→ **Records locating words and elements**
---

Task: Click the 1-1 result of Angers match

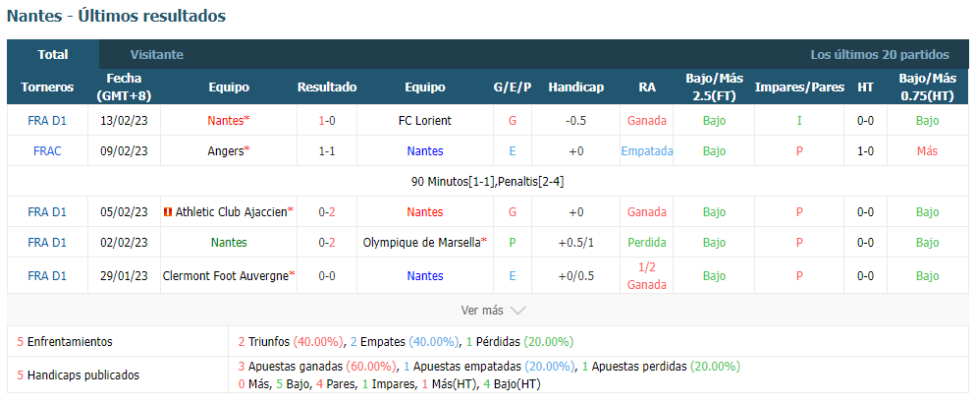Action: [x=327, y=151]
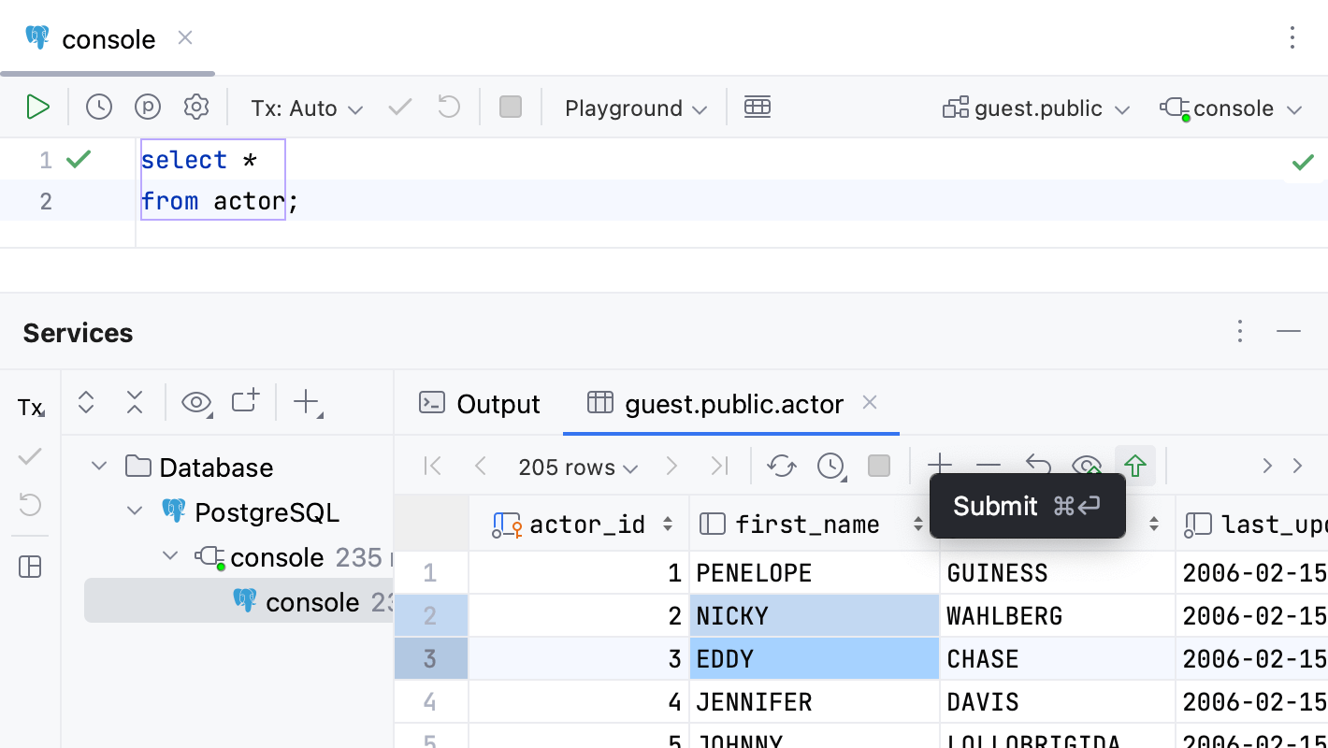Screen dimensions: 1328x748
Task: Open the 205 rows page-size dropdown
Action: (577, 467)
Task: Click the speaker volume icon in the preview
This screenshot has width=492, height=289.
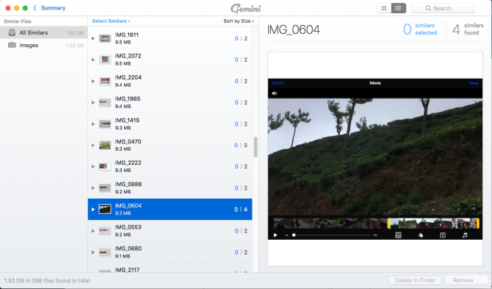Action: pos(274,93)
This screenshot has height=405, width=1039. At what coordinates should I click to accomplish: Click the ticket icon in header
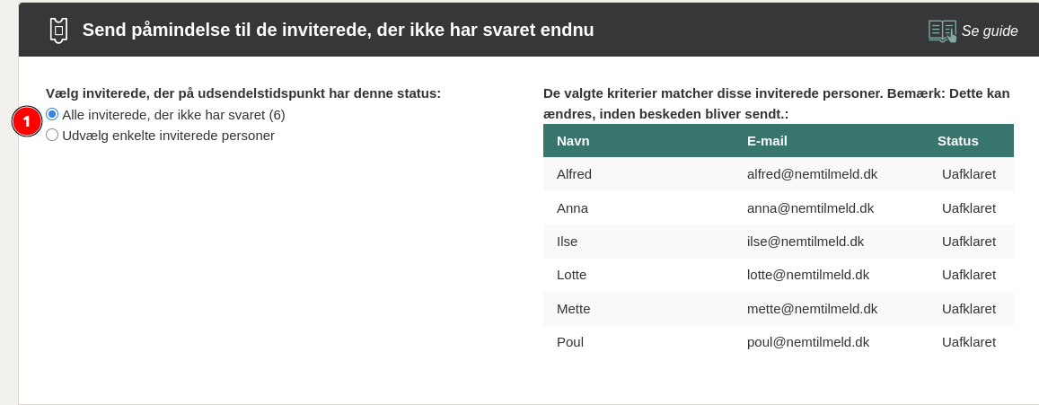point(58,31)
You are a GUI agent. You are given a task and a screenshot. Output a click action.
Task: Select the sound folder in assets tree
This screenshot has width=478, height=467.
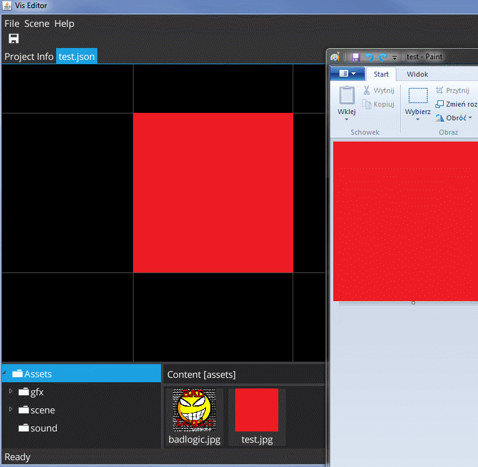(44, 428)
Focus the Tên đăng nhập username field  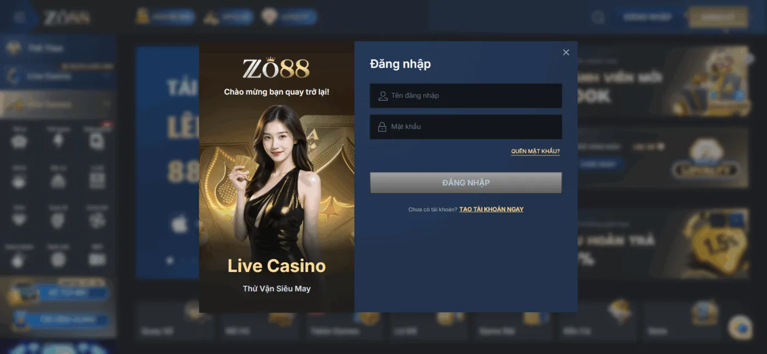click(x=466, y=96)
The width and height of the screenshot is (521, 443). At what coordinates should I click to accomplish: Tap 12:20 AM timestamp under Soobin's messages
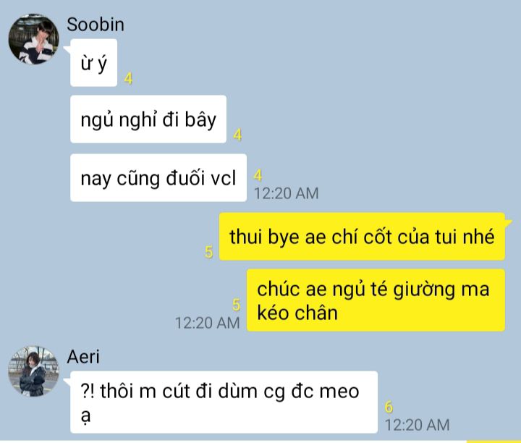click(287, 193)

---

→ **What you are asked to do**
Rewrite the entries from the line containing "The width and" through the end, replacing "timestamp" with "time label" and changing nothing else. Leave the pictures out.

→ **Answer to the task**
The width and height of the screenshot is (521, 443). At what coordinates should I click to accomplish: Tap 12:20 AM time label under Soobin's messages
click(287, 193)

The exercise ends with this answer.